The significant components of deferred tax assets and liabilities were as
follows:
1998 1997
------------------ -------------------
Dollars in thousands Current Long-Term Current Long-Term
- -------------------------------------------------------------------------------
Deferred Tax Assets
Net Operating Loss Carryforward -- 26,131 -- 25,703
Reserve for Sales Returns and
Doubtful Accounts 2,194 -- 8,219 --
Costs Capitalized for Taxes -- 3,054 -- 3,282
Retirement and Post-
Employment Benefits -- 3,470 -- 3,387
Amortization of Intangibles 2,513 -- 1,140
Other -- -- 52 --
- -------------------------------------------------------------------------------
Total Deferred Tax Assets 2,194 35,168 8,271 33,512
Less: Valuation Allowance -- (12,553) -- (13,344)
- -------------------------------------------------------------------------------
Net Deferred Tax Assets 2,194 22,615 8,271 20,168
- -------------------------------------------------------------------------------
Deferred Tax Liabilities
Inventory (1,738) -- (1,128) --
Depreciaton and Amortization -- (4,305) -- (5,149)
Divested Operations -- (196) -- (44)
Accrued Expenses -- (7,002) -- (6,230)
Long-Term Liabilities -- (10,822) -- (8,891)
Other -- (844) -- (1,552)
- -------------------------------------------------------------------------------
Total Deferred Tax Liabilities (1,738) (23,169) (1,128) (21,866)
- -------------------------------------------------------------------------------
Net Deferred Tax Assets (Liability) 456 (554) 7,143 (1,698)
- -------------------------------------------------------------------------------


Approximately $9.3 million of the valuation allowance relates to net
deferred tax assets recorded in connection with the VCH acquisition. Any amounts
realized in future years will reduce the intangible assets recorded at date of
acquisition.

Current taxes payable for 1998 have been reduced by $2.5 million relating
to the utilization of net operating loss carryforwards. At April 30, 1998, the
Company had aggregate unused net operating loss carryforwards of approximately
$61.0 million, which may be available to reduce future taxable income primarily
in foreign tax jurisdictions and generally have no expiration date.

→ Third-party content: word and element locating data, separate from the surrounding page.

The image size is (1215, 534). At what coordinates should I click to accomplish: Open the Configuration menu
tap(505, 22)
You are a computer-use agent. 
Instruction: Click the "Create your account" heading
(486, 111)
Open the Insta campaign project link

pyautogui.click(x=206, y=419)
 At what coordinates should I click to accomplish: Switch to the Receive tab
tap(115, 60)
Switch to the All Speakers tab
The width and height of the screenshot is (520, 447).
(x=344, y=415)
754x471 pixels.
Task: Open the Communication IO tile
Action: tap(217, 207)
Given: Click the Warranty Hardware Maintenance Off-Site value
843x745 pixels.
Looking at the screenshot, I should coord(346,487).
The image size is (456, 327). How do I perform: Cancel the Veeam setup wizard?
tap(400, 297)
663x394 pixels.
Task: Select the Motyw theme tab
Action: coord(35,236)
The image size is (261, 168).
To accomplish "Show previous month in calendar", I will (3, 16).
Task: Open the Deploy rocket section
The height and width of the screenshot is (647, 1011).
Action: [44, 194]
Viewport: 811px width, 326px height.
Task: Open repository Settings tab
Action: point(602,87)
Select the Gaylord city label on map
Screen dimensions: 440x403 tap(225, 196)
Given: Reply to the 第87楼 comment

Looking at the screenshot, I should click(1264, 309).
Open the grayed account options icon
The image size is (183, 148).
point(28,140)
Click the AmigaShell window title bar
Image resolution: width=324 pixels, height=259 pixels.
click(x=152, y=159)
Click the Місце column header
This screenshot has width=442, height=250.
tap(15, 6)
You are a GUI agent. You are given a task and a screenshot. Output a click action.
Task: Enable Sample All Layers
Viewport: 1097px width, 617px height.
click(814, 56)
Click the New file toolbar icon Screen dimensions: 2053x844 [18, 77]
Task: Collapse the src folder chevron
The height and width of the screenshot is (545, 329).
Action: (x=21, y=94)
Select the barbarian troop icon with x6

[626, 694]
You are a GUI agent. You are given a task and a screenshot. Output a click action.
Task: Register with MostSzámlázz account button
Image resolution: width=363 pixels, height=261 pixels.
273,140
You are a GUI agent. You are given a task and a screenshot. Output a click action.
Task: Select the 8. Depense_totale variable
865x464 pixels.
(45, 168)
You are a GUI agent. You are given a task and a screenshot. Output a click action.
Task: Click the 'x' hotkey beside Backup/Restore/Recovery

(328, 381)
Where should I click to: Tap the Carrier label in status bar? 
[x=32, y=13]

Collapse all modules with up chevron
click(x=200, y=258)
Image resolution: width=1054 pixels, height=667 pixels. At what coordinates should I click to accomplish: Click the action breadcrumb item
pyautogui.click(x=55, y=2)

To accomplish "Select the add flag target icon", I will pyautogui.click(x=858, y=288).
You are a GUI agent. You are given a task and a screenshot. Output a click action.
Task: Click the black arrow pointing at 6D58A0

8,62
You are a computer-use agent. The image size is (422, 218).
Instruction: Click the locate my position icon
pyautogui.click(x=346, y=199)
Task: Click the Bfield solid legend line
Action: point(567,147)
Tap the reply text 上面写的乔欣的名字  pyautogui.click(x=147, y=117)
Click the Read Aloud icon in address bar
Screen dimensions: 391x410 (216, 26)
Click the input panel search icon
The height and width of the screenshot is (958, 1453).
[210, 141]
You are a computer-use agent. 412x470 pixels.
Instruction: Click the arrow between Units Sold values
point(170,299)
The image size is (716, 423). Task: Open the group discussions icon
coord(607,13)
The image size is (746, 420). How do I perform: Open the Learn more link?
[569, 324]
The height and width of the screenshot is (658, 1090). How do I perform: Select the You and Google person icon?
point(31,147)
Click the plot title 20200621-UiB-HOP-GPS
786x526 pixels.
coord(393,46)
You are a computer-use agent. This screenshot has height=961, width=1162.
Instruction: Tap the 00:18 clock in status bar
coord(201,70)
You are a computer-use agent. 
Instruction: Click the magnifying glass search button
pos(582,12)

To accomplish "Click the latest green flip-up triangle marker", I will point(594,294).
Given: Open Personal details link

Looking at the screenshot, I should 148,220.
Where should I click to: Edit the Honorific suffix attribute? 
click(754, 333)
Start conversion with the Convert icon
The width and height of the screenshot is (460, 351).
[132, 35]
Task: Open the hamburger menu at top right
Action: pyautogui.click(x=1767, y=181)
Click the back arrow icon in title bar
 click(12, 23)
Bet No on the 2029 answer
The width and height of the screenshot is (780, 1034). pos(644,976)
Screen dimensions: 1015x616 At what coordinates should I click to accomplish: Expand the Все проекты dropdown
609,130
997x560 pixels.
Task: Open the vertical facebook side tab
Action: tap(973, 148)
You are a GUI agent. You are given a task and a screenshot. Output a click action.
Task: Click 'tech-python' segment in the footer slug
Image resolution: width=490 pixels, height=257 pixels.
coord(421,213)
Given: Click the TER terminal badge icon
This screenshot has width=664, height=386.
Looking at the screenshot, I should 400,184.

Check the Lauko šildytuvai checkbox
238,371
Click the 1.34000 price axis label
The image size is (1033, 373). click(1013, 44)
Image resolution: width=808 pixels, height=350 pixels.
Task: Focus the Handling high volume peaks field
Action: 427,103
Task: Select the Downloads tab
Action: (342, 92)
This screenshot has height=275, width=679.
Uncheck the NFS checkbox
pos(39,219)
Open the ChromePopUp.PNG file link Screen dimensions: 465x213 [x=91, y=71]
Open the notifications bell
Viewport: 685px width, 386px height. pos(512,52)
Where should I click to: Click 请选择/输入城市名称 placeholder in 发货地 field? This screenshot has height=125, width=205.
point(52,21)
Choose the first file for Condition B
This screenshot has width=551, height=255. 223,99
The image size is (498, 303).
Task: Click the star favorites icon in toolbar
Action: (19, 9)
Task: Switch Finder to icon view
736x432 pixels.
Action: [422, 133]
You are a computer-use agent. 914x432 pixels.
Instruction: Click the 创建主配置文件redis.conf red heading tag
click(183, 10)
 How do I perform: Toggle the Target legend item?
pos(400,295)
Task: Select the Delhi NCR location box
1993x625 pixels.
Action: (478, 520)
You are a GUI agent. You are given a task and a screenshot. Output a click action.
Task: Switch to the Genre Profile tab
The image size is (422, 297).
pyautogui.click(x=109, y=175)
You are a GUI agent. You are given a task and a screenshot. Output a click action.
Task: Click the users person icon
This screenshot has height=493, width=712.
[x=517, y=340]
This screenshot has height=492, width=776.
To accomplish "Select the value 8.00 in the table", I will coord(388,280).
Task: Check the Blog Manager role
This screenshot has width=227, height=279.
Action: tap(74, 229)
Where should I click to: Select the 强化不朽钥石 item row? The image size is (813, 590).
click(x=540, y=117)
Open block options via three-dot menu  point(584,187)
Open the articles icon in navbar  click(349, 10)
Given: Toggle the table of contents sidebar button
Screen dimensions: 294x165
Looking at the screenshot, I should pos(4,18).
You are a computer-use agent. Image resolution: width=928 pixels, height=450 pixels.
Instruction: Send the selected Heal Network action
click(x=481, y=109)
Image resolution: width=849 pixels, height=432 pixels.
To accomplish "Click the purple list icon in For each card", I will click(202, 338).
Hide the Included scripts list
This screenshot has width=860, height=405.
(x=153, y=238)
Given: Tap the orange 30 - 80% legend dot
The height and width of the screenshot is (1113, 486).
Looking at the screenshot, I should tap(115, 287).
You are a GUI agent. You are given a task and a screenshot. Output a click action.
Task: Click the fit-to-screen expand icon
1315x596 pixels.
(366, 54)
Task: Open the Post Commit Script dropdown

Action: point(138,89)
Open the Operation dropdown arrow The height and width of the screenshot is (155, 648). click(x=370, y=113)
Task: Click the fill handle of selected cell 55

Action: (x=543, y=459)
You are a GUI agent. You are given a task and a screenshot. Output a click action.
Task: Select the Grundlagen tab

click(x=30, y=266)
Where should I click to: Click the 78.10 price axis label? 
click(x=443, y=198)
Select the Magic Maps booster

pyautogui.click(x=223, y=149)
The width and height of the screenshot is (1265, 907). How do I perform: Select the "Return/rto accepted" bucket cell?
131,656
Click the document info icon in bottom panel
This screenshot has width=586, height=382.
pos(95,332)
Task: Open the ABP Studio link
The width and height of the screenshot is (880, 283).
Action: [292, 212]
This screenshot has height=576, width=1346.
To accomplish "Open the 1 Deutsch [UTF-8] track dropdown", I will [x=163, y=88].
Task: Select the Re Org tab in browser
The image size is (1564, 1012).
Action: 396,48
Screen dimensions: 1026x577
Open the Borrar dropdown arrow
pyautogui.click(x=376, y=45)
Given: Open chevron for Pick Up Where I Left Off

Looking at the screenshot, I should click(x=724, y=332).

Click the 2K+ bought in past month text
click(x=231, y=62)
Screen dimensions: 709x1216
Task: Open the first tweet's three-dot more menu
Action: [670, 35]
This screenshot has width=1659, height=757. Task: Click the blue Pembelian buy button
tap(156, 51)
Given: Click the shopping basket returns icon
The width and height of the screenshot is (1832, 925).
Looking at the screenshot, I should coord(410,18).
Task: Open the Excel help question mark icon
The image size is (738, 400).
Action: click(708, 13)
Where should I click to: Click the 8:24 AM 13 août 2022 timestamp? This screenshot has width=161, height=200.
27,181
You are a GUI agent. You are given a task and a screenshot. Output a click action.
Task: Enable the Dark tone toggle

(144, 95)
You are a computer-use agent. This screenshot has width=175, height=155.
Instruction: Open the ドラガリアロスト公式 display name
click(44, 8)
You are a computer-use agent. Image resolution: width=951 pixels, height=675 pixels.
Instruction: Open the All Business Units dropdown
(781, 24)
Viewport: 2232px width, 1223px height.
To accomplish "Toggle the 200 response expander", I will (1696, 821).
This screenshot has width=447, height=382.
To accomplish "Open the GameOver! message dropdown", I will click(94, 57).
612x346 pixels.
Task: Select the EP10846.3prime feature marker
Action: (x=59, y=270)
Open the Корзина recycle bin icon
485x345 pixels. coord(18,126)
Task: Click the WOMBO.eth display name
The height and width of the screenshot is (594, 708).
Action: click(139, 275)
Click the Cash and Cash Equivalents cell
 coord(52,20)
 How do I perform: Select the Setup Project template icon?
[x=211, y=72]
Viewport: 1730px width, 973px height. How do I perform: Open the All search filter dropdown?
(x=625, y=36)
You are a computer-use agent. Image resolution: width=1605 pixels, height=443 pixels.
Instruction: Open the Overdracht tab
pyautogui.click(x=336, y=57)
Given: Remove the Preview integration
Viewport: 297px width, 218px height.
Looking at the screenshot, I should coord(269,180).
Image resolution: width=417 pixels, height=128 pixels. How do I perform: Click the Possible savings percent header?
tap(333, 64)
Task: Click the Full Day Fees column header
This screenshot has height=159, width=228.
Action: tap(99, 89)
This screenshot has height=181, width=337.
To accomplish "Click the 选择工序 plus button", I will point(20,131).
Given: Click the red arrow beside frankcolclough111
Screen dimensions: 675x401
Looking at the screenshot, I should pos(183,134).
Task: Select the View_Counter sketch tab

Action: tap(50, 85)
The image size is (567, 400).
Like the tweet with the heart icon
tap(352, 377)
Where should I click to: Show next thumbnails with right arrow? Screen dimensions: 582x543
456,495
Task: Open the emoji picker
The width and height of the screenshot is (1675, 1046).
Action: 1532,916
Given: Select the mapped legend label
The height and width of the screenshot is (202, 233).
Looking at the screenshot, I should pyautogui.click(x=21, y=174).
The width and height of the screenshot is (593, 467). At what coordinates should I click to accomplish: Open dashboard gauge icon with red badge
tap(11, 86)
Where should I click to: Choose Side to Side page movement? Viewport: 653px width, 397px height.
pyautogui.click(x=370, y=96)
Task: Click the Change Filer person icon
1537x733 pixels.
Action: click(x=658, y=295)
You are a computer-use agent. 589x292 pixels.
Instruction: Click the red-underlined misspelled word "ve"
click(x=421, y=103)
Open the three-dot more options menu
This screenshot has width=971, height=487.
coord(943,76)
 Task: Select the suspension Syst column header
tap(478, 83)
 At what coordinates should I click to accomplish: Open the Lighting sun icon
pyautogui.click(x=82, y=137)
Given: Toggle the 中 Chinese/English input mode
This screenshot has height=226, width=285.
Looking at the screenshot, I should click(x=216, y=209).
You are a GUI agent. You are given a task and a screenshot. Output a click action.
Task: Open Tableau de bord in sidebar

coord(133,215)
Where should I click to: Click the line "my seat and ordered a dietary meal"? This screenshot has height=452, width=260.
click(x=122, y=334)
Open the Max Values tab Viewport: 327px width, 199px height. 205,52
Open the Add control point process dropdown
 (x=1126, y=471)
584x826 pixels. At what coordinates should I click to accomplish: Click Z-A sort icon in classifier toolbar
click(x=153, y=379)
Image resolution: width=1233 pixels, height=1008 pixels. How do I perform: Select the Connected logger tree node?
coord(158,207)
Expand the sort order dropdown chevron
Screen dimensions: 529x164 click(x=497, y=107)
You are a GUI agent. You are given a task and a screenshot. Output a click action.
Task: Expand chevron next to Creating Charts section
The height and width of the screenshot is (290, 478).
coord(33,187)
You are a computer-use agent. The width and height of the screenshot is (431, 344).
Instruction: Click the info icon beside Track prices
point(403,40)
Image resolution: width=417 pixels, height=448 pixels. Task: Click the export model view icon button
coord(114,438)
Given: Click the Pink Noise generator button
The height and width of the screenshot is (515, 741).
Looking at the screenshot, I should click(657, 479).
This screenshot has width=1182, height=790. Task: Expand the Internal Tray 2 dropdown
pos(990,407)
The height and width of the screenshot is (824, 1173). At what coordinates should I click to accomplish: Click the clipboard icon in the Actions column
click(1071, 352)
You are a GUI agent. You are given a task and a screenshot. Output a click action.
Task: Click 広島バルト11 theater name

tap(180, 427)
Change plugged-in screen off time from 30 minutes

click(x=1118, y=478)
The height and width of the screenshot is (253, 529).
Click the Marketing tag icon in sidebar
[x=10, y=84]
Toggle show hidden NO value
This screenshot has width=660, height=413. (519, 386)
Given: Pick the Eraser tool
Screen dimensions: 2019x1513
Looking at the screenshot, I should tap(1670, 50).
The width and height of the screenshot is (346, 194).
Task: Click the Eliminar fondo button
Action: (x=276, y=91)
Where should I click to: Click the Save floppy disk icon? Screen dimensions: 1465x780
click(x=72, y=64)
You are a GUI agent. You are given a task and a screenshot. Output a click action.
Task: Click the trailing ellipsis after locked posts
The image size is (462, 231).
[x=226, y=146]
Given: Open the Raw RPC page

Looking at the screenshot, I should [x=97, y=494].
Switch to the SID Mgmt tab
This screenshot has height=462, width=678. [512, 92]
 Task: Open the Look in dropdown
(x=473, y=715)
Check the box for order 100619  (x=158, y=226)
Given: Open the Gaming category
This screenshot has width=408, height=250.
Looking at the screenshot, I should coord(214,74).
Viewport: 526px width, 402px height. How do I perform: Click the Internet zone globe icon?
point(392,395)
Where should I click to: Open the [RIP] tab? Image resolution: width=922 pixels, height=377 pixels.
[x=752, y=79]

In general, the Company plans to continue to invest the undistributed
earnings of its foreign subsidiaries in those businesses, and therefore no
provision is made for taxes that would be payable if such earnings were
distributed. At April 30, 1998, the undistributed earnings of foreign
subsidiaries approximated $35.8 million and, if remitted currently, would result
in additional taxes approximating $7.1 million.

Notes Payable and Debt

Long-term debt consisted of the following at April 30:

Dollars in thousands 1998 1997
- ------------------------------------------------------------------
Term Loan Notes Payable Due
October 2000 Through 2003 $125,000 $125,000

The weighted average interest rate on the term loan was 6.21% and 5.82%
during 1998 and 1997, respectively; and 6.19% and 5.82% at April 30, 1998 and
1997, respectively.

The Company has a seven-year $175 million credit agreement expiring on
October 31, 2003, with nine banks. The credit agreement consists of a term loan
of $125 million and a $50 million revolving credit facility. The Company has the
option of borrowing at the following floating interest rates: (i) Eurodollars at
a rate based on the London Interbank Offered Rate (LIBOR) plus an applicable
margin ranging from .15% to .30% depending on certain coverage ratios or, (ii)
dollars at a rate based on the current certificate of deposit rate, plus an
applicable margin ranging from .275% to .425% depending on certain coverage
ratios or, (iii) dollars at the higher of (a) the Federal Funds Rate plus .5%
and (b) the banks' prime rate. In addition, the Company pays a facility fee
ranging from .10% to .20 % on the total facility depending on certain coverage
ratios.

In the event of a change of control, as defined, the banks have the option
to terminate the agreement and require repayment of any amounts outstanding.
Amounts outstanding under the term loan have mandatory repayments as follows:

Dollars in thousands 1999 2000 2001 2002 2003
- -------------------- -------- ------- -------- -------- --------
$ -- $ -- $30,000 $30,000 $30,000

The credit agreement contains certain restrictive covenants related to
minimum net worth, funded debt levels, an interest coverage ratio, and
restricted payments, including a cumulative limitation for dividends paid and
share repurchases. Under the most restrictive covenant, approximately $71
million was available for such restricted payments as of April 30, 1998.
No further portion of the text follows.